Thursday, May 14, 2015

Yearbook Dedication Day - Post 2

As I have mentioned in previous posts, this year marks my 10th year doing the yearbook at GRACE.  We have grown from an 88 page book that was passed out in classrooms with dedication read in a faculty meeting to a 144 page book with a fine arts pep rally style event in which the dedication is revealed in front of our entire student body, faculty, and staff.

Order forms kept arriving right up to the last minute, and some were sold AS we were distributing books.  I survived this one, but it takes a team of people so I can end up.  A sub is assigned to my classroom for all of the day's class time.  There is no way everything could get done if I also had to be in class (although I used to do it that way).  The kids are in final exam review time, so I feel okay leaving them with their study guides and quizlets and notes for the day.

I start about 6:30 moving tables into "the cage" in our cafeteria.  The yearbooks have been sorted during the week into boxes for each grade, so it makes the set up a little faster.  This year, we had an NHS induction in the cafeteria at 7:15, so I stayed for that.  Then I had door duty (which is my favorite, so I didn't want to miss it).  At 8ish, I finished setting up all the middle and high school books and then ran down to our other campus to pick up any last orders from there.  Our two wonderful receptionists then take over by only e-mailing me the name and grade of anyone else who brings in an order (no need for the check at that moment - just get the book in the box).

Loading the boxes of books for the other campus was much easier this year because I traded cars with my mom the night before.  I don't know why it took me 7 years to realize that this would be easier with her SUV than my Buick, but it did.  Lifting the books off of the science department cart into the back of an SUV makes so much more sense the trying to slide them across the back seat of my car.  Getting them out of the SUV is INFINITELY easier than getting them out of the back seat of my car.

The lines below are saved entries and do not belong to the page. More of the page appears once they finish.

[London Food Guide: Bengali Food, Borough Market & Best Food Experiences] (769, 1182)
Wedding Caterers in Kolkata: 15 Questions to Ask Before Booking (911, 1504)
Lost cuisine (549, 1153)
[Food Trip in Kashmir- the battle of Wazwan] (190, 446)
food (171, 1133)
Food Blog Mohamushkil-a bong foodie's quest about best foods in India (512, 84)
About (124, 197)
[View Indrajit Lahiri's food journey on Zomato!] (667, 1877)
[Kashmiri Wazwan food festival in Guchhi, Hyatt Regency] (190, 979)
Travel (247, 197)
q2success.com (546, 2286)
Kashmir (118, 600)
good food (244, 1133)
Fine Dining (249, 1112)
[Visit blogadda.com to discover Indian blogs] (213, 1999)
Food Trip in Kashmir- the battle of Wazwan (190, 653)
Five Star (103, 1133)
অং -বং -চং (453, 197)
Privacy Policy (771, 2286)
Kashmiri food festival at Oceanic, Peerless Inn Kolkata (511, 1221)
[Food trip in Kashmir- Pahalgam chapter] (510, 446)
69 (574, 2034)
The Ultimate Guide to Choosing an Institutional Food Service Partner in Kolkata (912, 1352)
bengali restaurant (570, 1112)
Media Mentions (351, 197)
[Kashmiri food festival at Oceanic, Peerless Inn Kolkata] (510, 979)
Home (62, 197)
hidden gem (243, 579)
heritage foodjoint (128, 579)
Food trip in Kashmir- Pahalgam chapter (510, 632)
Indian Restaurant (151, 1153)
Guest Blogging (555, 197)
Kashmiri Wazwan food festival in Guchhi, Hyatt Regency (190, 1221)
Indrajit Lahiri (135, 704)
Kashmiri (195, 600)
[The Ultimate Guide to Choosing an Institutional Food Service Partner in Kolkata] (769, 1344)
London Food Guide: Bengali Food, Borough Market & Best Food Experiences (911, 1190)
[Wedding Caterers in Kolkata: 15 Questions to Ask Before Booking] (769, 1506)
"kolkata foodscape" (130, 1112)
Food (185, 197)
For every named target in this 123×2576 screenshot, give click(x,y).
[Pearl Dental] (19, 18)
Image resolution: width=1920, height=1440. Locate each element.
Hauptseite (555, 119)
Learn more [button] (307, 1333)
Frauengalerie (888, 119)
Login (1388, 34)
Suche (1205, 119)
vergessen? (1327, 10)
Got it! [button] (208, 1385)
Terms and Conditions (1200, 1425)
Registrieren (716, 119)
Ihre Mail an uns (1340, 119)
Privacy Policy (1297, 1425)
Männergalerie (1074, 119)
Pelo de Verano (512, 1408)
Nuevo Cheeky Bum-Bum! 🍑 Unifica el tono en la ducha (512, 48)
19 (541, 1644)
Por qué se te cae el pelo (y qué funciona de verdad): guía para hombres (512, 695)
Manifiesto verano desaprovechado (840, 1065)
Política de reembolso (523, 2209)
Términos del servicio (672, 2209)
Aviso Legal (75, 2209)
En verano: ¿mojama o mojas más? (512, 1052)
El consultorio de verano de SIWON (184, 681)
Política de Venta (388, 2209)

While I am doing all of this, my wonderful friend and technology genius, Diane Scro (who I may have mentioned a few other times) is setting up the gym with everything we need for the pep rally.  At one time, this consisted of one microphone and a speaker.  Now, it is a whole production with a theater backdrop, risers for the chorus, seats for the band, and a piano.
About 12:30, we start shipping the kids from the upper school campus to the gym.  We no longer fit in the gym, so it has been suggested that we split this into two events.  I can't do it because I feel that yearbook is a unifying force for our school.  It is one of the things that makes us "one school on two campuses" rather than two separate entities.  However, we do end up with about 800 people in our gym.

The pep rally involves performances and the announcement of awards, but it culminates with the presentation of the dedication.  This year, we finally dedicated it to someone I have been wanting to honor for a long time.  In a nearly unanimous decision, we decided to honor Zane Smitley, an incredible teacher and one of my best friends.  I can't believe we managed to keep it a secret.  Between kids on the staff knowing all year, his wife and children knowing since June, and him being right across the hall from me, it is kind of a miracle.  He even came into the lounge while I was sorting them and asked if he could look at one.  I thought I might have tipped him off when I told him he couldn't.

This was an emotional day because we have several people leaving our school that the arts department wanted to honor.  We bought some special engraved gifts and wrote letters to them.  We honored this awesome man.  We saw the last day of some of our seniors.  It is just a lot of emotion for one day.


After the yearbooks are distributed, the signing begins.  Several students asked me to sign theirs and I told them I would be happy to sign it tomorrow as I had no mental or emotional energy left.  I had to summon some emotional energy after clean up though because the first e-mail I received at the end of this day was from a parent who was "horribly disappointed" in the way her child's senior photo printed.  After addressing that, I came home and collapsed.  I was asleep when my mom called.  We traded our cars back.  Everything is back to normal for now.  Tomorrow will involve exam review, more signing, more errors being pointed out to me, and field day.  That is back to normal, which is what makes teaching kind of an adventure.